# PROBLEM DETAILS
Could you write out all the records once more, exactly?

# EXTRACTED ENTRIES
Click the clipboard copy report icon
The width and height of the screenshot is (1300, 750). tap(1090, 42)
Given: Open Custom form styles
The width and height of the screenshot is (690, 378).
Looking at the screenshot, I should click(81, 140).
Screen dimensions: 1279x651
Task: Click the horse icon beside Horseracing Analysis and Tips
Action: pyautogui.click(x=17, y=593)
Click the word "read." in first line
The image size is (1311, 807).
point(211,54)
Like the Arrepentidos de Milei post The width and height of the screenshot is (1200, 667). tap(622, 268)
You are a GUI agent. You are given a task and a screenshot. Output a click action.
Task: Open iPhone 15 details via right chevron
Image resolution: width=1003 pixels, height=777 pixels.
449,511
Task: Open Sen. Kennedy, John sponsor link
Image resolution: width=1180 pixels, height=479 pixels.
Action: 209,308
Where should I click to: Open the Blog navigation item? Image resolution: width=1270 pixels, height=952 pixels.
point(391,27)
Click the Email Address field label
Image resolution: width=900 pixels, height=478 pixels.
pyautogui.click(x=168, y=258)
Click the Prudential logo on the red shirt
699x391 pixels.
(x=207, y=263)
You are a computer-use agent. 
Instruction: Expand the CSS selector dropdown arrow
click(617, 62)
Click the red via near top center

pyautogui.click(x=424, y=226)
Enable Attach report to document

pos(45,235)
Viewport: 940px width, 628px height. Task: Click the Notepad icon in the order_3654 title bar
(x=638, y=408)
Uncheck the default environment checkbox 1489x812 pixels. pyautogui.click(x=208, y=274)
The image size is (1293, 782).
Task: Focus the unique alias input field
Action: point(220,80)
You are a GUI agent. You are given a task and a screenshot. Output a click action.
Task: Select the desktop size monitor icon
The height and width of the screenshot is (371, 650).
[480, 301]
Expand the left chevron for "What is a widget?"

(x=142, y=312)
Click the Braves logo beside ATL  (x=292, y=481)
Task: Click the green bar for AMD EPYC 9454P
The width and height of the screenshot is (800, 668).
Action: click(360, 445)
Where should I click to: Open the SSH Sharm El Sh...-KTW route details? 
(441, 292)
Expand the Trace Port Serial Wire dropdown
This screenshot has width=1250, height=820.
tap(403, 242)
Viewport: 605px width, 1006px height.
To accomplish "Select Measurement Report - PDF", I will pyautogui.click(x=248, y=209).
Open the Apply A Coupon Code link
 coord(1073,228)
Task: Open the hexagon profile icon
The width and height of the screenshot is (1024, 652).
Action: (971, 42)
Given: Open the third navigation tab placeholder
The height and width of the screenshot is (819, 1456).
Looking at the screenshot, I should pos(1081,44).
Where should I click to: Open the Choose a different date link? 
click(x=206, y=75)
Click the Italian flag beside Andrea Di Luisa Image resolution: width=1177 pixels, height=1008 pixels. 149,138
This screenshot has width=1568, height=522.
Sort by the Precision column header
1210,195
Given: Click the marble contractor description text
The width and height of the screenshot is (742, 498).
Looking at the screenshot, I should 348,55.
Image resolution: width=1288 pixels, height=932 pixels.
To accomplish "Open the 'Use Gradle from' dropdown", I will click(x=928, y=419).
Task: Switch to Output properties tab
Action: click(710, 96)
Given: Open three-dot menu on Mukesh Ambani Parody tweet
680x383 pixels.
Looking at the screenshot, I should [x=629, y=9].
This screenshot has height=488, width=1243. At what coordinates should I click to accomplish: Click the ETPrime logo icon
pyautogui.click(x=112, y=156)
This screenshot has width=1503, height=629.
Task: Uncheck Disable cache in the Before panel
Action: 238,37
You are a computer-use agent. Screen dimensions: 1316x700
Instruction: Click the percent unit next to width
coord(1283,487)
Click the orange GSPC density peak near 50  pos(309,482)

# RESULT OF THE EXERCISE
Click the clipboard copy report icon
The width and height of the screenshot is (1300, 750). tap(1090, 42)
Given: Open Custom form styles
The width and height of the screenshot is (690, 378).
Looking at the screenshot, I should click(81, 140).
Screen dimensions: 1279x651
Task: Click the horse icon beside Horseracing Analysis and Tips
Action: pyautogui.click(x=17, y=593)
Click the word "read." in first line
The image size is (1311, 807).
point(211,54)
Like the Arrepentidos de Milei post The width and height of the screenshot is (1200, 667). tap(622, 268)
You are a GUI agent. You are given a task and a screenshot. Output a click action.
Task: Open iPhone 15 details via right chevron
Image resolution: width=1003 pixels, height=777 pixels.
449,511
Task: Open Sen. Kennedy, John sponsor link
Image resolution: width=1180 pixels, height=479 pixels.
Action: 209,308
Where should I click to: Open the Blog navigation item? Image resolution: width=1270 pixels, height=952 pixels.
point(391,27)
Click the Email Address field label
Image resolution: width=900 pixels, height=478 pixels.
pyautogui.click(x=168, y=258)
Click the Prudential logo on the red shirt
699x391 pixels.
(x=207, y=263)
You are a computer-use agent. 
Instruction: Expand the CSS selector dropdown arrow
click(617, 62)
Click the red via near top center

pyautogui.click(x=424, y=226)
Enable Attach report to document

pos(45,235)
Viewport: 940px width, 628px height. Task: Click the Notepad icon in the order_3654 title bar
(x=638, y=408)
Uncheck the default environment checkbox 1489x812 pixels. pyautogui.click(x=208, y=274)
The image size is (1293, 782).
Task: Focus the unique alias input field
Action: point(220,80)
You are a GUI agent. You are given a task and a screenshot. Output a click action.
Task: Select the desktop size monitor icon
The height and width of the screenshot is (371, 650).
[480, 301]
Expand the left chevron for "What is a widget?"

(x=142, y=312)
Click the Braves logo beside ATL  (x=292, y=481)
Task: Click the green bar for AMD EPYC 9454P
The width and height of the screenshot is (800, 668).
Action: click(360, 445)
Where should I click to: Open the SSH Sharm El Sh...-KTW route details? 
(441, 292)
Expand the Trace Port Serial Wire dropdown
This screenshot has width=1250, height=820.
tap(403, 242)
Viewport: 605px width, 1006px height.
To accomplish "Select Measurement Report - PDF", I will pyautogui.click(x=248, y=209).
Open the Apply A Coupon Code link
 coord(1073,228)
Task: Open the hexagon profile icon
The width and height of the screenshot is (1024, 652).
Action: (971, 42)
Given: Open the third navigation tab placeholder
The height and width of the screenshot is (819, 1456).
Looking at the screenshot, I should pos(1081,44).
Where should I click to: Open the Choose a different date link? 
click(x=206, y=75)
Click the Italian flag beside Andrea Di Luisa Image resolution: width=1177 pixels, height=1008 pixels. 149,138
This screenshot has width=1568, height=522.
Sort by the Precision column header
1210,195
Given: Click the marble contractor description text
The width and height of the screenshot is (742, 498).
Looking at the screenshot, I should 348,55.
Image resolution: width=1288 pixels, height=932 pixels.
To accomplish "Open the 'Use Gradle from' dropdown", I will click(x=928, y=419).
Task: Switch to Output properties tab
Action: click(710, 96)
Given: Open three-dot menu on Mukesh Ambani Parody tweet
680x383 pixels.
Looking at the screenshot, I should [x=629, y=9].
This screenshot has height=488, width=1243. At what coordinates should I click to accomplish: Click the ETPrime logo icon
pyautogui.click(x=112, y=156)
This screenshot has width=1503, height=629.
Task: Uncheck Disable cache in the Before panel
Action: 238,37
You are a computer-use agent. Screen dimensions: 1316x700
Instruction: Click the percent unit next to width
coord(1283,487)
Click the orange GSPC density peak near 50  pos(309,482)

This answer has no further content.